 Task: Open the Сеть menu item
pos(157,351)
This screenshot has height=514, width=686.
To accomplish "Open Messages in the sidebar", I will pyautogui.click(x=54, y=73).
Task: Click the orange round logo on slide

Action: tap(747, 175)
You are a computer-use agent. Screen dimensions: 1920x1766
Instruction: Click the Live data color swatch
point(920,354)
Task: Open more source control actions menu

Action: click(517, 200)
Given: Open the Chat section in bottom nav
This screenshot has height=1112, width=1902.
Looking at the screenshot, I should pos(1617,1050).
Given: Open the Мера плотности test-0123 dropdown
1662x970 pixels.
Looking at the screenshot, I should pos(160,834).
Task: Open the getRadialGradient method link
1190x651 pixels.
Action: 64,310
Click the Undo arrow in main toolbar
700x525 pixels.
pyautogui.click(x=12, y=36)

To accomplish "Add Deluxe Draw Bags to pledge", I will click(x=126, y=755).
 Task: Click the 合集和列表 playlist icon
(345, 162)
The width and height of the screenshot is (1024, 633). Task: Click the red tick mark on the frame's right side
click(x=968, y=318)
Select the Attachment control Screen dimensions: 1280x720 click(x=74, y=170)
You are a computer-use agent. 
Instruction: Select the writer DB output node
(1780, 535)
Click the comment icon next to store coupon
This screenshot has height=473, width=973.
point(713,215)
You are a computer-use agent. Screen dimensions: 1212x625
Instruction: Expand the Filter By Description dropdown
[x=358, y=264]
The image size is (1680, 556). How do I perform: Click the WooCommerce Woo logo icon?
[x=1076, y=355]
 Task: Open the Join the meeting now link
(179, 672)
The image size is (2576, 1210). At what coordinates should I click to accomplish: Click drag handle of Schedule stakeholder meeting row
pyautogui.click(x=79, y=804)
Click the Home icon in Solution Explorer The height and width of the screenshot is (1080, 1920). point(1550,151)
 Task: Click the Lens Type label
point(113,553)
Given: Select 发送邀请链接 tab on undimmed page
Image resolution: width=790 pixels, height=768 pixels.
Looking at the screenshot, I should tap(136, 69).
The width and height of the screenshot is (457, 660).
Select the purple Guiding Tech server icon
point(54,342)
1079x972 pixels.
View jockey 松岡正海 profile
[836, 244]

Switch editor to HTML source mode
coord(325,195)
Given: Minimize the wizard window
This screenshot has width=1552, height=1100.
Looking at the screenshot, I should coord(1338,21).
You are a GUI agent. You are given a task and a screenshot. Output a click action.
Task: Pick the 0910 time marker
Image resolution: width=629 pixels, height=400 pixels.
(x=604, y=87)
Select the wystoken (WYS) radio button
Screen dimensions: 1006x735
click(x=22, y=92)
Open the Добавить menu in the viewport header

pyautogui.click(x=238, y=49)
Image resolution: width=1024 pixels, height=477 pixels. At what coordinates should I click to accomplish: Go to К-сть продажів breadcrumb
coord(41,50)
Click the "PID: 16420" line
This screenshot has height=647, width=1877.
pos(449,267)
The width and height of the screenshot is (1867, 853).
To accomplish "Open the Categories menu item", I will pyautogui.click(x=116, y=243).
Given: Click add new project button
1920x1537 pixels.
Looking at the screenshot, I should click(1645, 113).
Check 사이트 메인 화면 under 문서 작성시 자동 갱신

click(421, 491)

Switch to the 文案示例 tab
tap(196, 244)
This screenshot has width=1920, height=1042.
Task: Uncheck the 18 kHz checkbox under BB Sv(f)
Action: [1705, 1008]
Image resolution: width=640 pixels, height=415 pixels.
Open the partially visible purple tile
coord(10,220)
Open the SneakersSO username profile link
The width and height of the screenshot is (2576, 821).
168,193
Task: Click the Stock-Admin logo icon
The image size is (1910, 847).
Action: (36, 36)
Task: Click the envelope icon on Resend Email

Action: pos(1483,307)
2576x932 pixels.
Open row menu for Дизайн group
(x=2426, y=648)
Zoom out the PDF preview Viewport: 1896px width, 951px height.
────────────────
_Set exercise_
Render the lines of the items above, from the line containing "You are a GUI" through the final line of the items (both included), as a JSON list of strings with one string per line, leaving out blank lines.

_Answer in full_
[
  "You are a GUI agent. You are given a task and a screenshot. Output a click action.",
  "Task: Pick the 0910 time marker",
  "Image resolution: width=629 pixels, height=400 pixels.",
  "(x=604, y=87)",
  "Select the wystoken (WYS) radio button",
  "Screen dimensions: 1006x735",
  "click(x=22, y=92)",
  "Open the Добавить menu in the viewport header",
  "pyautogui.click(x=238, y=49)",
  "Image resolution: width=1024 pixels, height=477 pixels. At what coordinates should I click to accomplish: Go to К-сть продажів breadcrumb",
  "coord(41,50)",
  "Click the \"PID: 16420\" line",
  "This screenshot has height=647, width=1877.",
  "pos(449,267)",
  "The width and height of the screenshot is (1867, 853).",
  "To accomplish \"Open the Categories menu item\", I will pyautogui.click(x=116, y=243).",
  "Given: Click add new project button",
  "1920x1537 pixels.",
  "Looking at the screenshot, I should click(1645, 113).",
  "Check 사이트 메인 화면 under 문서 작성시 자동 갱신",
  "click(421, 491)",
  "Switch to the 文案示例 tab",
  "tap(196, 244)",
  "This screenshot has width=1920, height=1042.",
  "Task: Uncheck the 18 kHz checkbox under BB Sv(f)",
  "Action: [1705, 1008]",
  "Image resolution: width=640 pixels, height=415 pixels.",
  "Open the partially visible purple tile",
  "coord(10,220)",
  "Open the SneakersSO username profile link",
  "The width and height of the screenshot is (2576, 821).",
  "168,193",
  "Task: Click the Stock-Admin logo icon",
  "The image size is (1910, 847).",
  "Action: (36, 36)",
  "Task: Click the envelope icon on Resend Email",
  "Action: pos(1483,307)",
  "2576x932 pixels.",
  "Open row menu for Дизайн group",
  "(x=2426, y=648)",
  "Zoom out the PDF preview Viewport: 1896px width, 951px height."
]